DOCUMENT PASSAGE -
************

Jump Threading - nkurz
http://beza1e1.tuxen.de/articles/jump_threading.html
======
xpaulbettsx
The Windows OS build process does some of this type of optimization too, via a
process called BBT
([http://www.microsoft.com/windows/cse/bit_projects.mspx](http://www.microsoft.com/windows/cse/bit_projects.mspx))
- this is why if you disassemble Windows OS binaries, you'll see some weird
unconditional jumps and other "odd" disassembly

------
DannyBee
" I'm confident termination here can be very directly mapped to solving the
halting problem."

Why?

Iterative dataflow problems, in particular, capturing second order effects,
etc, are very well known things and often do not require solving the halting
problem or anything like it.

Just propagating analysis facts around (IE "i can thread this jump"). In fact,
i'm fairly confident standard jump threading (which this isn't quite) can be
split into an analysis and optimization path.

************

RECORD LIST -
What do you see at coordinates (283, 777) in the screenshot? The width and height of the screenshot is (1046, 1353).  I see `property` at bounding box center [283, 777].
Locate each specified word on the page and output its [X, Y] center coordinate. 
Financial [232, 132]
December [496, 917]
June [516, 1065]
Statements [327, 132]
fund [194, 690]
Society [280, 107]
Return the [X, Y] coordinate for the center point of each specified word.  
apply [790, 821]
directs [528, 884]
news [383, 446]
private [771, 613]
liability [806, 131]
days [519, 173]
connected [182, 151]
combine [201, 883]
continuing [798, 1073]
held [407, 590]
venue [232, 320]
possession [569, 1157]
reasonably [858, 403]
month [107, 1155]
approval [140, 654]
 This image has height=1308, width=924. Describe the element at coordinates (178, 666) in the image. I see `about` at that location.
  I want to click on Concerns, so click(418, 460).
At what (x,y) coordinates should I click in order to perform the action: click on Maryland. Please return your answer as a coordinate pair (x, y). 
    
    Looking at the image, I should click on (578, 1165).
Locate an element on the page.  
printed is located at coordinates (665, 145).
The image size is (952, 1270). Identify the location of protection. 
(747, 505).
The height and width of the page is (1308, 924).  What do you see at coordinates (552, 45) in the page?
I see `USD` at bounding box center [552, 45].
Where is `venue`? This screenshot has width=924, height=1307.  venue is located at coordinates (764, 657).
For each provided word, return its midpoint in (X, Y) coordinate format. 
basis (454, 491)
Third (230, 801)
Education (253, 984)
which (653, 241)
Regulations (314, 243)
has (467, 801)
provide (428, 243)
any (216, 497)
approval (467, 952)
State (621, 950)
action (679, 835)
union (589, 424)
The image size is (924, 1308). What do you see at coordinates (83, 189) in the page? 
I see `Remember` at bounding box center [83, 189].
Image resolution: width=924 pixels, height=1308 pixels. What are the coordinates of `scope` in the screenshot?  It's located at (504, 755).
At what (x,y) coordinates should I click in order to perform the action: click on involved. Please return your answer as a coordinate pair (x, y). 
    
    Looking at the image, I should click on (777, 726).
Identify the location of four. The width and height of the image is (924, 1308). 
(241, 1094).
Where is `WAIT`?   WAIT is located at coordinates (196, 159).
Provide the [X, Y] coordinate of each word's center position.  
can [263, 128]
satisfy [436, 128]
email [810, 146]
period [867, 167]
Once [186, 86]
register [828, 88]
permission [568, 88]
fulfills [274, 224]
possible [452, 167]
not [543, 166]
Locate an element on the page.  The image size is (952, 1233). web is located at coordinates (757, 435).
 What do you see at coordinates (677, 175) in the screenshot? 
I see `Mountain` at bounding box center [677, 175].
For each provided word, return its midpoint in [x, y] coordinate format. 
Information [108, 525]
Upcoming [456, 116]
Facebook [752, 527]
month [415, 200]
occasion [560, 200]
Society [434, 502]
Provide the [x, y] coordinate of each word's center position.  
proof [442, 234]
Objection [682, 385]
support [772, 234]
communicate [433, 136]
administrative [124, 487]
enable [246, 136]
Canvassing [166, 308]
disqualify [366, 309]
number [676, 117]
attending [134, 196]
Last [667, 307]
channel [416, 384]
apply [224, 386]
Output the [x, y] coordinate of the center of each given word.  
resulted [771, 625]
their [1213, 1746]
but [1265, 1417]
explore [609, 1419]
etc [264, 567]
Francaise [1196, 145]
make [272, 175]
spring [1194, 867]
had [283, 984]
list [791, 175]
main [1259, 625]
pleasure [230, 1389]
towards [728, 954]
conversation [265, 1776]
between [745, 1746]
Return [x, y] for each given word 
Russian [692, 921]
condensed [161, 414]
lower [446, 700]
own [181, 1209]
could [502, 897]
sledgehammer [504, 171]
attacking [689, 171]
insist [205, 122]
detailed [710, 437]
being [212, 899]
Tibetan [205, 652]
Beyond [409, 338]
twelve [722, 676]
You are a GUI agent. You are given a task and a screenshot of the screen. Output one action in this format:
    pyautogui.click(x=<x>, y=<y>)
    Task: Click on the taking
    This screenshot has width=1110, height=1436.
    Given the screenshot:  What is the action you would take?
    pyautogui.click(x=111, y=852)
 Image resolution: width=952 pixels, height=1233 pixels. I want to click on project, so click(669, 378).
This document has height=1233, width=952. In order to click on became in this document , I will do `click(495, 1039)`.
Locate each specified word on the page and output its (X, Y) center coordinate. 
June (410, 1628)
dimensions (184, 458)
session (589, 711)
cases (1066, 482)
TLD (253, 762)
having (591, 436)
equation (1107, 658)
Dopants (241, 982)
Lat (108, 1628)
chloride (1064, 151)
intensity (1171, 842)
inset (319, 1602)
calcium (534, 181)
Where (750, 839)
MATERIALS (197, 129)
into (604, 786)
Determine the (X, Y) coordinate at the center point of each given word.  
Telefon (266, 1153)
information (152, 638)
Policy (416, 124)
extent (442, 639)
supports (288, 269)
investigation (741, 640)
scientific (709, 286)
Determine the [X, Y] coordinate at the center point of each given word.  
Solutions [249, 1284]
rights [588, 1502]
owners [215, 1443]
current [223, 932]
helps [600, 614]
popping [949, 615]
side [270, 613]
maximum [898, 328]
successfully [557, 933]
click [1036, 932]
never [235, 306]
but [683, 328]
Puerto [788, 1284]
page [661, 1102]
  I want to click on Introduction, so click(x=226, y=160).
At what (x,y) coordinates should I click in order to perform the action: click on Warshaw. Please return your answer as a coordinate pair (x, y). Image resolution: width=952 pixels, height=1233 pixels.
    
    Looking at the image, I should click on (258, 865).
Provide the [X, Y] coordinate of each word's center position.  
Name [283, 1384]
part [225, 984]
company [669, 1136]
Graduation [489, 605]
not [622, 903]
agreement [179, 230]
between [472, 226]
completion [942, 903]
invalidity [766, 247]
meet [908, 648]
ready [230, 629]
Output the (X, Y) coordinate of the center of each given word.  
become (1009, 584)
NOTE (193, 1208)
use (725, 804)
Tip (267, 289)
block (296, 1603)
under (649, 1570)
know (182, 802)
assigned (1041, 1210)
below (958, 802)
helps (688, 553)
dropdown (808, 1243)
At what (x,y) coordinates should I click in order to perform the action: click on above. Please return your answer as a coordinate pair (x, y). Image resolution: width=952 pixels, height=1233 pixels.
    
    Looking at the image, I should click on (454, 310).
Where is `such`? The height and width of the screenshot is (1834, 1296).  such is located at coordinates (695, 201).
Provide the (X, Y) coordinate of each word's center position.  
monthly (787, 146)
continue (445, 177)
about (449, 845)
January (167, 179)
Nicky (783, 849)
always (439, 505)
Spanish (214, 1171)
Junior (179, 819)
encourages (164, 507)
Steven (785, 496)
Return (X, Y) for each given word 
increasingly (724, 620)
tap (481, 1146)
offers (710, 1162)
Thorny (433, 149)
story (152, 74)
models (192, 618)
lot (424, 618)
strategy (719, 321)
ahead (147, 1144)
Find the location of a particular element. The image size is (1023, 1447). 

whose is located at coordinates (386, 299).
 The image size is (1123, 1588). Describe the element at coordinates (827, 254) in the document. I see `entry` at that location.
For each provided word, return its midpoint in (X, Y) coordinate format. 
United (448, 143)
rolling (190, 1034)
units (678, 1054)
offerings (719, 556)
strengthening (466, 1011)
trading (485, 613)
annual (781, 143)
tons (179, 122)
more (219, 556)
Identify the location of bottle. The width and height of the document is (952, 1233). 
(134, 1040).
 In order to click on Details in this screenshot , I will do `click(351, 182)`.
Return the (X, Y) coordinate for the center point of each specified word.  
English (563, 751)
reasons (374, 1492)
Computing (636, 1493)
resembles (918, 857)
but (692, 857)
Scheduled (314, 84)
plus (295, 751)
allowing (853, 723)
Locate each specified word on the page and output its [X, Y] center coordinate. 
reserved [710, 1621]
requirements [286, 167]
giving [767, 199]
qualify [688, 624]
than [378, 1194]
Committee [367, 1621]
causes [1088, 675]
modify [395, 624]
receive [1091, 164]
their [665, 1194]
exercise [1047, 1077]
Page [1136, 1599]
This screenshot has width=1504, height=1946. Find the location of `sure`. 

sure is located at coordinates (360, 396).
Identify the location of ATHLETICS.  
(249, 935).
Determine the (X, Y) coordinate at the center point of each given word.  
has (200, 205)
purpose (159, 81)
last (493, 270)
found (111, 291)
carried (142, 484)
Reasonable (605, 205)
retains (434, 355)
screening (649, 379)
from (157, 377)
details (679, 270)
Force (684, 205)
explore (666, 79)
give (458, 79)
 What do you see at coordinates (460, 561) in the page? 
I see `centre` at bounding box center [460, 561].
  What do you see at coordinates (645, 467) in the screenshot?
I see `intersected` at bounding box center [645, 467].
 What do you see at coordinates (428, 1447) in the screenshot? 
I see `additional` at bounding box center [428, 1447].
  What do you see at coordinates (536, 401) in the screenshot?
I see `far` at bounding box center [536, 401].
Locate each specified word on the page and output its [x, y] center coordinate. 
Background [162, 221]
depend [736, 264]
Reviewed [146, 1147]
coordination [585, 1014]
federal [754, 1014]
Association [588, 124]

************

INSTRUCTION A -
Name every username that appears in the jump threading discussion.
INSTRUCTION B -
Carry on the jump threading discussion, picking up right after its final sentence.

ANSWER A -
nkurz, xpaulbettsx, DannyBee

ANSWER B -
This is because you already know what the CFG will look like if you perform a
particular jump threading.

This is similar to PRE and other situations where you know what the end result
of a given expression being PRE'd will be, and thus, you can figure out
whether what the full end state of the transform will be, regardless of
whether you do it.

In fact, if you couldn't do this, you couldn't do LCM as two unidirectional
dataflow problems.

Jump threading seems much the same. Completely decomposable, regardless of
whether you perform a given path of optimizations or not.

The only question is the expense of doing so.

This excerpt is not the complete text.